FPOP溶液中に存在する異なる成分(例えば、リガンド、賦形剤、緩衝剤)は、過酸化水素3のレーザー光分解に際して発生するヒドロキシルラジカルに対して異なる清掃活性を有する。同様に、過酸化物濃度、レーザーフルエンス、および緩衝剤組成のわずかな変化は、効果的なラジカル用量を変更し、サンプル間および異なる実験室間でFPOPデータの再生を困難にする可能性があります。したがって、利用可能なヒドロキシルラジカル線量,を、12、13、14、15、16,13の利用可能なヒドロキシルラジカル線量の1つを用いて、各サンプル中のタンパク質と反応させることができるヒドロキシルラジカル用量15を16比較できることが重要である。,14ヒドロキシルラジカル線量計は、ヒドロキシルラジカルのプールのための(そして溶液中のすべてのスカベンジャーと)アナライトと競合することによって作用します。ヒドロキシルラジカルの有効用量は、線量計の酸化量を測定することによって測定される。なお、「有効ヒドロキシルラジカル用量」は、発生したヒドロキシルラジカルの初期濃度とラジカルの半減期の両方の機能である。これら2つのパラメータは、部分的に相互に依存しており、理論運動モデリングはやや複雑になる(図2)。2つのサンプルは、形成されたヒドロキシルラジカルの初期濃度を変更することによって同じ効果的なラジカル用量を維持しながら、最初のラジカル半減期を大きく異なることができる。彼らはまだ同じフットプリント17を生成します。アデニン13およびTris12は、酸化のレベルをリアルタイムでUV分光法で測定できるため、効果的なヒドロキシルラジカル用量に問題がある場合に研究者が迅速に特定し、その問題をトラブルシューティングすることができるため、便利なヒドロキシルラジカル線量計です。この問題を解決するためには、リアルタイムでアデニン吸光度変化からの信号を監視できる照射部位の直後にフローシステムに位置するインライン線量計が重要である。これは、ヒドロキシルラジカル清掃能力17の広く異なるレベルを有するバッファーまたは他の賦形剤でFPOP実験を行うのに役立つ。このラジカル投与量補償はリアルタイムで行うことができるが、有効ラジカル用量を調節することによって同じコンフォーマーに対して統計的に区別できない結果をもたらす。
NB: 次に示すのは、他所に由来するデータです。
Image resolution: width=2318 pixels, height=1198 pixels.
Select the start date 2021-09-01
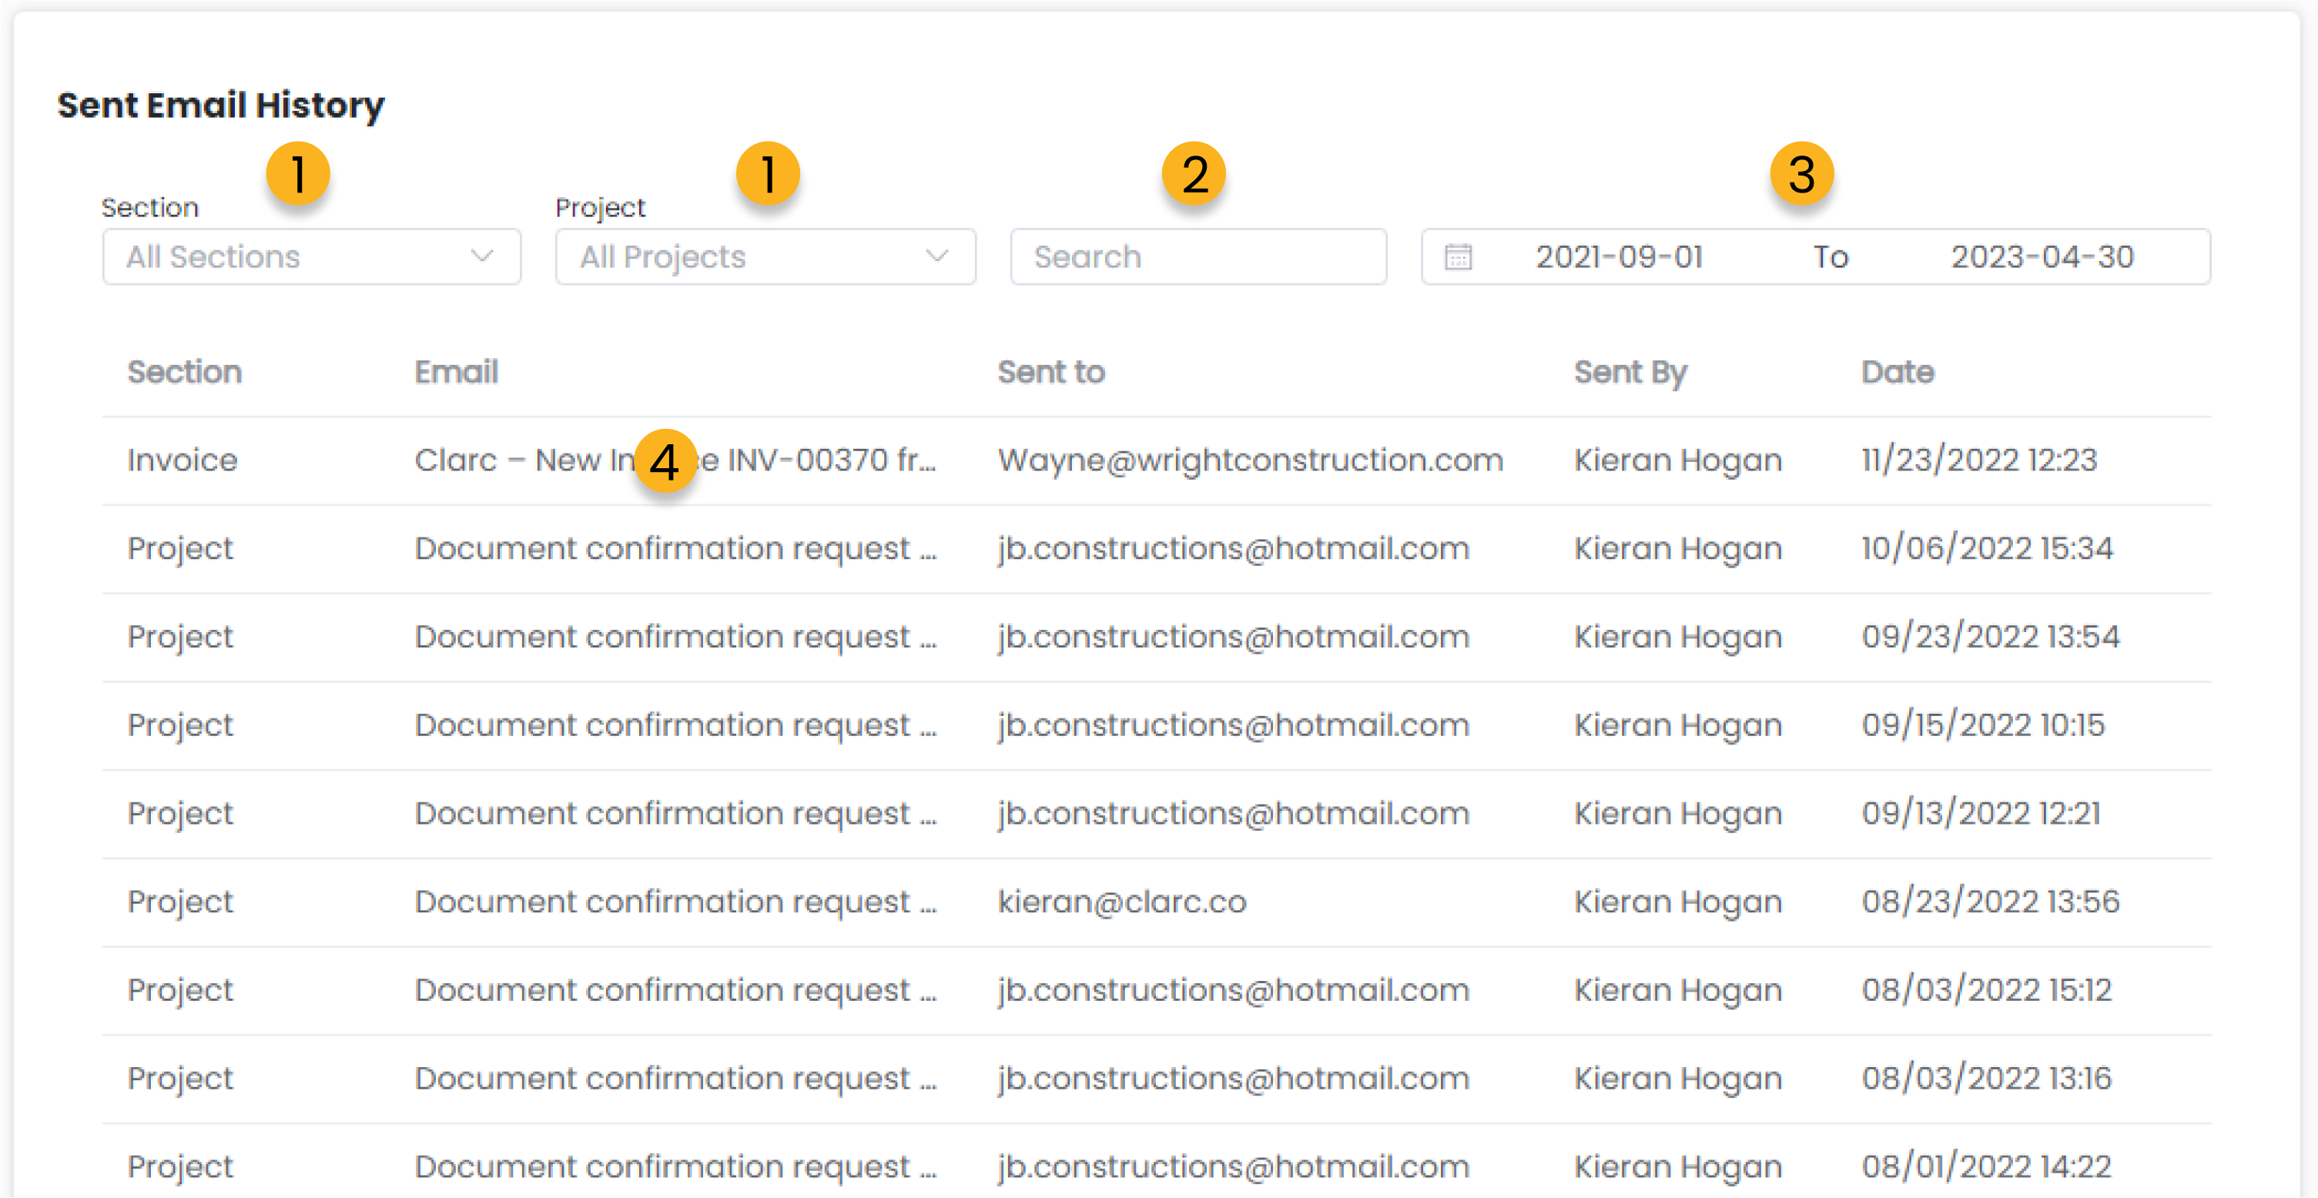[x=1619, y=257]
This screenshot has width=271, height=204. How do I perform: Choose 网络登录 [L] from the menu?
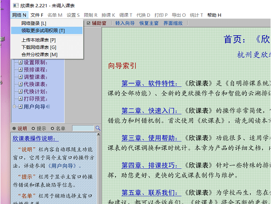point(34,23)
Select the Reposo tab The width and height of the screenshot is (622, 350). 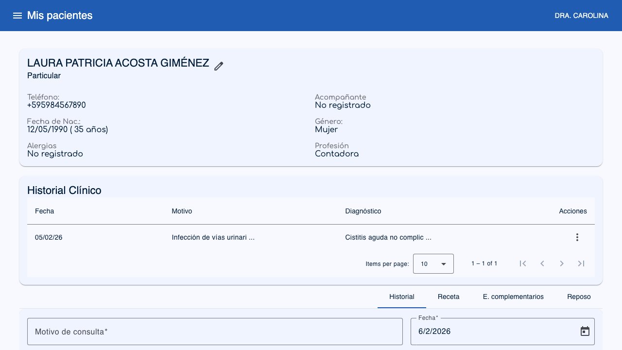pyautogui.click(x=579, y=297)
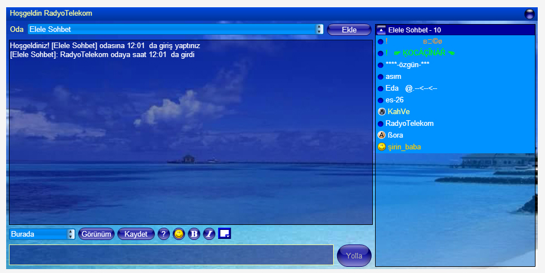Click Kaydet to save the chat
The height and width of the screenshot is (273, 545).
(x=136, y=234)
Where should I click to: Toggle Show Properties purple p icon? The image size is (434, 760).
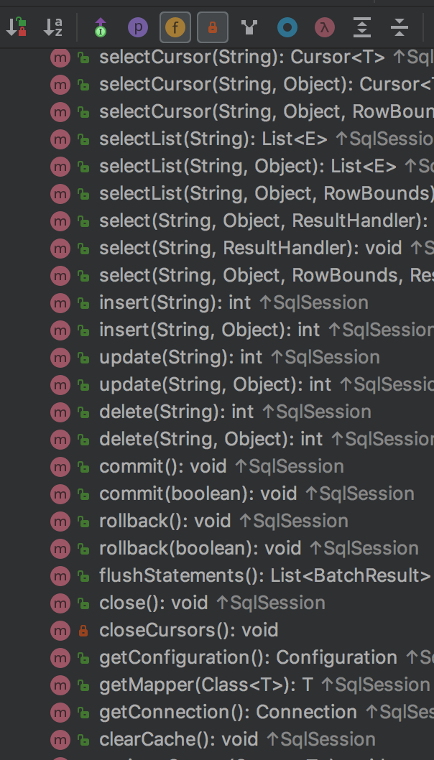[x=137, y=28]
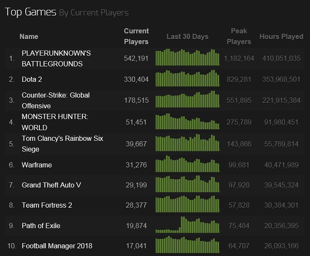Viewport: 310px width, 256px height.
Task: Sort by the Current Players column header
Action: pos(136,36)
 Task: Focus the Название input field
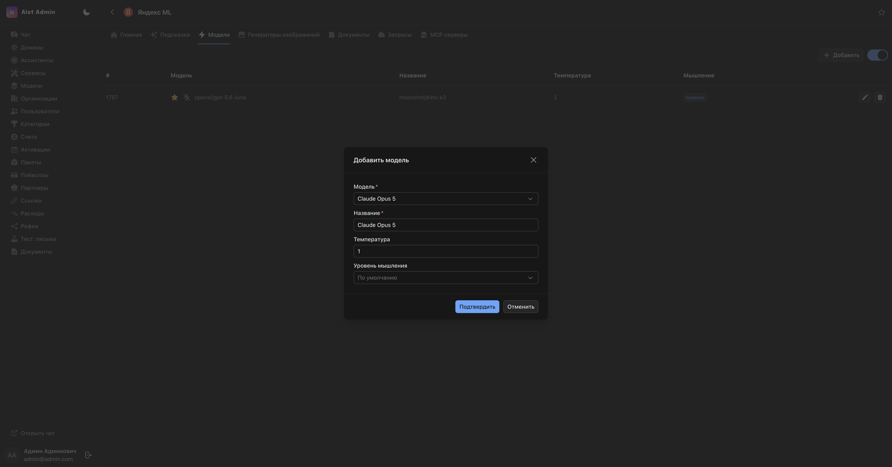click(x=446, y=225)
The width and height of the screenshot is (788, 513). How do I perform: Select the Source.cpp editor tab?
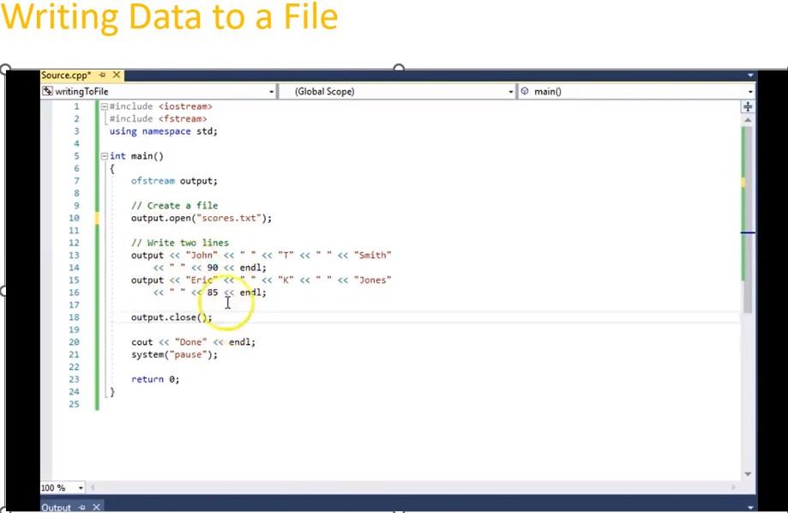coord(64,75)
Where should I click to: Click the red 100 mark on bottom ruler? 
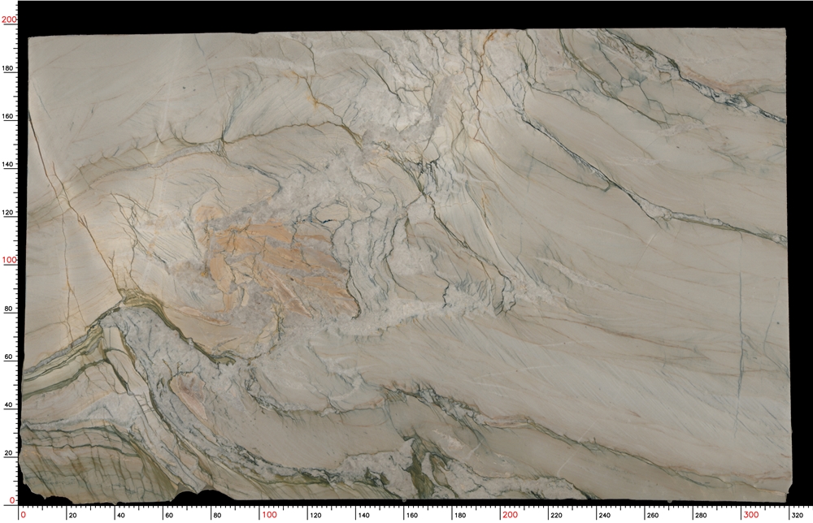269,515
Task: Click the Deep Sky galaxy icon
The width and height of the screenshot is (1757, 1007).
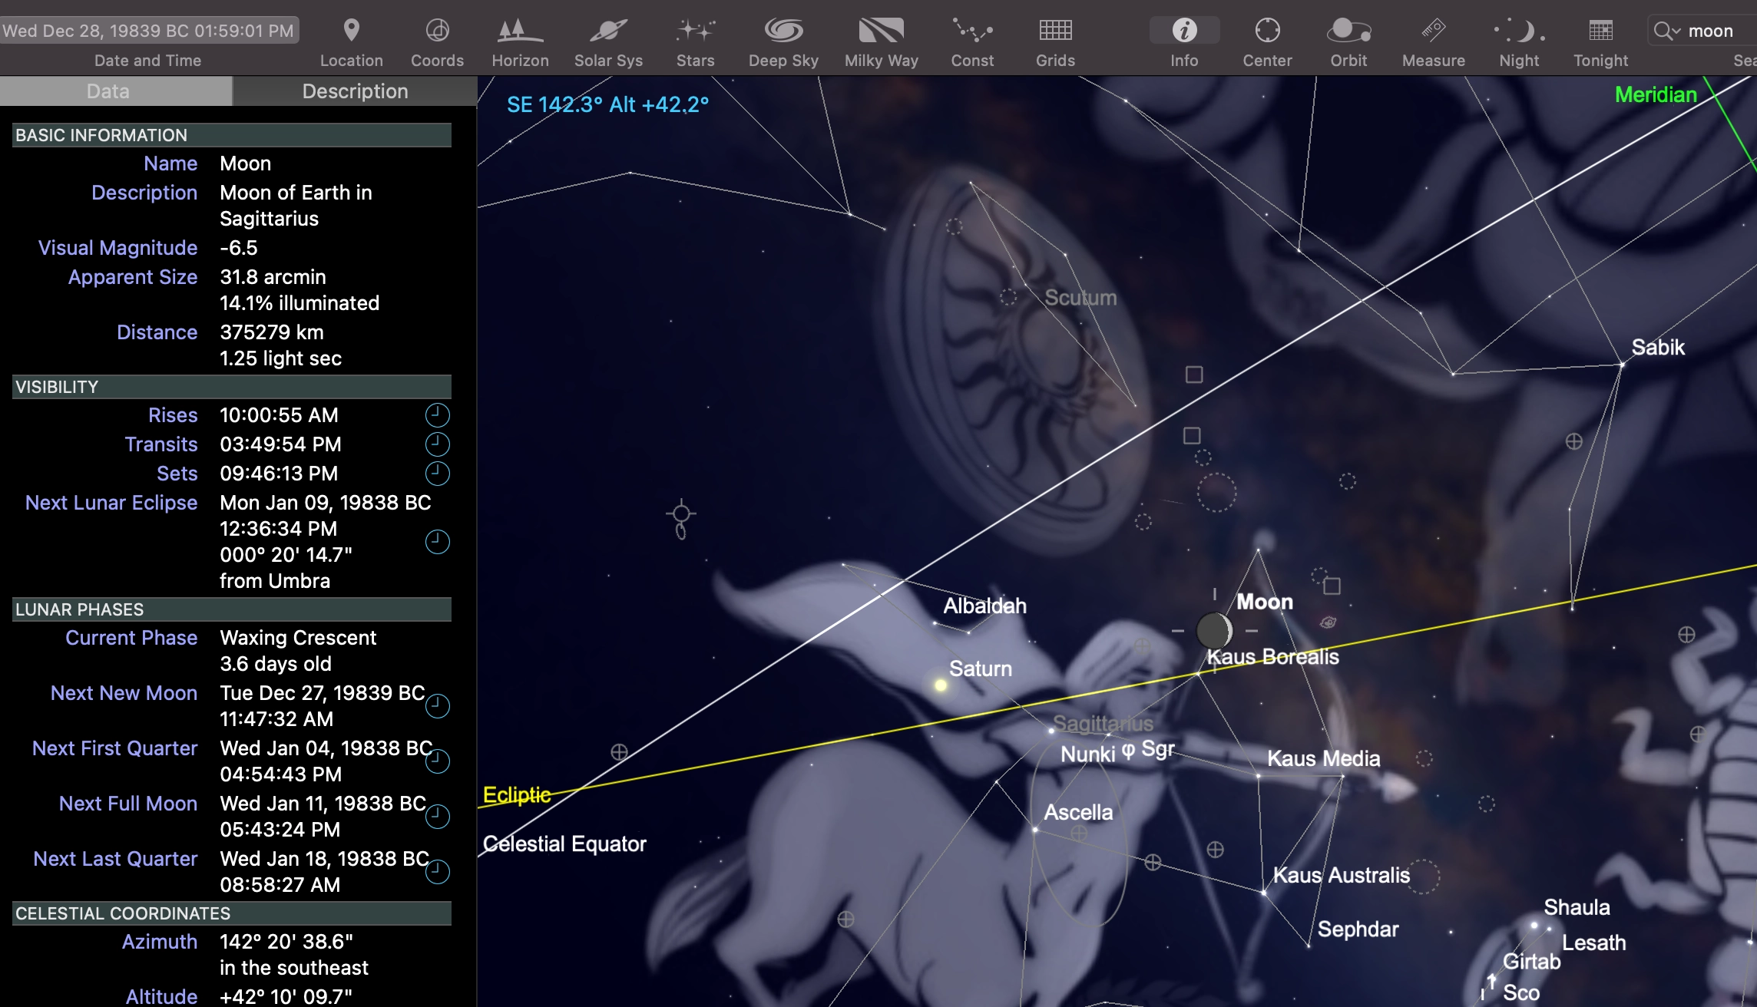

本プロトコルでは、内部光学ラジカルドシメータとしてアデニンを用いたラジカル投与量補償を用いた典型的なFPOP実験を行うための詳細な手順を有する。この方法により、調査員はリアルタイムで補正を実行することにより、異なる清掃能力を有するFPOP条件全体のフットプリントを比較することができます。
図2:ドシメトリー報酬の運動シミュレーション1 mM アデニン線量計応答は、5 μM リソザイム分析物で 1 mM 初期ヒドロキシルラジカル濃度 (▪OH t1/2=53 ns)で測定し、対象線量計応答(黒)として設定した。スカベンジャー賦形ヒスチジンの1mMを添加すると、量濃度応答(青色)は比例的にタンパク質酸化量(シアン)と共に減少する。ヒドロキシルラジカルの半減期も減少する(▪OH t1/2=39ns)。生成されたヒドロキシルラジカルの量が増加すると、スカベンジャー(赤色)の不在時に1mMヒスチルラジカル(赤)で達成した1mMヒスチジンスカベンジャーを用いてサンプル中の酸化された線量計の同等の収量を得るために(▪tOH/29=29)、同様に起こるタンパク質酸化量(マゼンタ)が減少する一方で(tOH19/ns=29)。=シャープJ.S.、アムファーマセウトRev 22、50-55、2019の許可を得て適応。 22,この図の大きなバージョンを表示するには、ここをクリックしてください。
1. FPOP用のオプティカルベンチとキャピラリーを準備する
注意:KrFエキシマレーザーは極端な目の危険であり、直接または反射光は永久的な眼の損傷を引き起こす可能性があります。常に適切な目の保護を着用し、可能な場合はビームパスの近くに反射物の存在を避け、アクティブなレーザーへの不正アクセスを防ぎ、迷子の反射を抑制するためにエンジニアリングコントロールを使用します。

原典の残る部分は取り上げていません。